HOW A FILM CONTRIBUTED TO SCIENCE
We have seen how science has been one of the major factors in affecting the making of films. From realistic science to our favorite science fiction; Physics, Chemistry, Biology, Psychology, Astronomy, Mathematics and many other sciences have helped shape the film industry to what we know and love today. Sometimes science has been entirely used as a genre of itself - independent and self sufficient to carry the plot of a film - and sometimes mixed with other genres to introduce intense storytelling and powerful suspense. Directors like Christopher Nolan and Martin Scorsese are known for their great use of psychology to produce films that would keep you thinking long past the movie's run time. Many other films have used various sciences to create movies that are everlasting in mankind's history e.g. Jurassic Park, Planet of the Apes, Alien, The Matrix, 2001: A Space Odyssey, Gravity, Inception just to name a few.
This is just one side of the story, seeing how science has contributed to the film industry. But have we ever explored how films might have contributed to science, either helping explain theories that might have seemed so hard to understand in the first place or introduce alternate depictions that were never existent in the first place. The former has been done a couple of times though in a very minimal sense e.g. The concept of time travel. The latter however is a very rare thing to see but the making of one film - Interstellar - which incorporated a film genius, a great theoretical physicist and a dedicated VFX team made this possible. Christopher Nolan, Kip Thorne and the VFX team under supervisor Paul Franklin created a depiction that would bring a new discovery in theoretical science - the visual of a black hole. Using the calculations provided to them by Thorne, the VFX team rendered the visual of a black hole that surprised Thorne himself in the way it stayed true to the calculations and the theories of gravity involved.
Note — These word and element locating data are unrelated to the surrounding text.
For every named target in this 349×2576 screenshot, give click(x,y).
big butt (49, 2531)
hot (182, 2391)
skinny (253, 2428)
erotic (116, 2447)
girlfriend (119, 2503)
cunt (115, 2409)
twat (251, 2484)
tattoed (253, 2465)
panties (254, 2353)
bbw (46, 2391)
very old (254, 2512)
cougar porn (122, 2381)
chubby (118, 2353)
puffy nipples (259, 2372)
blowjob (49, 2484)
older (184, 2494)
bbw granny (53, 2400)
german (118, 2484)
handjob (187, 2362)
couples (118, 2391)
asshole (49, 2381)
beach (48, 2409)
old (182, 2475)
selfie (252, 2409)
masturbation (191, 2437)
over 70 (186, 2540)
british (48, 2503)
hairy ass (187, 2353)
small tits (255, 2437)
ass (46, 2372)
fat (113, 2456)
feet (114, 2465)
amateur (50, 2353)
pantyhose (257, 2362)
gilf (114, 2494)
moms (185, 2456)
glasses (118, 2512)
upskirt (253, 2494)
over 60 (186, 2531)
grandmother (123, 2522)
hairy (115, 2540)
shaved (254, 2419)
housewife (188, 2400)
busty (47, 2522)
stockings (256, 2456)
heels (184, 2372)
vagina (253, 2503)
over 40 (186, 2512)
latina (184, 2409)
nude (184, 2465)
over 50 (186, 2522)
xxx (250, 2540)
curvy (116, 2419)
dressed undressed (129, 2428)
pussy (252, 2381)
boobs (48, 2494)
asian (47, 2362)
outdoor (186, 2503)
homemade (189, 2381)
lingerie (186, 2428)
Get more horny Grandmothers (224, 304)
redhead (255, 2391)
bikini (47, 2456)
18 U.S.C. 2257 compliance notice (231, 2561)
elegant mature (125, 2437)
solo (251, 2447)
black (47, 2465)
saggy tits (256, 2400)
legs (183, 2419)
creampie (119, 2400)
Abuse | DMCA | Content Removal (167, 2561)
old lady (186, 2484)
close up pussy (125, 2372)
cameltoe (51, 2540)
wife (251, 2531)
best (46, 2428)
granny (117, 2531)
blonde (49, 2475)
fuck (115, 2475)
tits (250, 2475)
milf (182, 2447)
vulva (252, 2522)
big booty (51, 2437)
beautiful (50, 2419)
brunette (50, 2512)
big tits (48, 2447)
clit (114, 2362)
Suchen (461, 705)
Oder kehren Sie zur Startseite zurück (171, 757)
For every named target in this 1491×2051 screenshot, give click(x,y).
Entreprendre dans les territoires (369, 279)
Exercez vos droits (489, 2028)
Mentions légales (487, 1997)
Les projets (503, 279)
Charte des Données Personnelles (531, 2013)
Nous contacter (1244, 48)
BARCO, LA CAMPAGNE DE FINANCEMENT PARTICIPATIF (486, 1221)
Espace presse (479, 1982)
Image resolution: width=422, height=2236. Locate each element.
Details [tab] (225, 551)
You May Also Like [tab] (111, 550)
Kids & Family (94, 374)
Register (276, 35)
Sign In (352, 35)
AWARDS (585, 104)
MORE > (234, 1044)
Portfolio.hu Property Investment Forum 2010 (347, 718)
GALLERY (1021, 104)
Pertaining this information, wired.com writes:
Kip Thorne looks into the black hole he helped create and thinks, “Why, of course. That's what it would do.” ¶ This particular black hole is a simulation of unprecedented accuracy. It appears to spin at nearly the speed of light, dragging bits of the universe along with it. (That's gravity for you; relativity is superweird.) In theory it was once a star, but instead of fading or exploding, it collapsed like a failed soufflé into a tiny point of inescapable singularity. A glowing ring orbiting the spheroidal maelstrom seems to curve over the top and below the bottom simultaneously.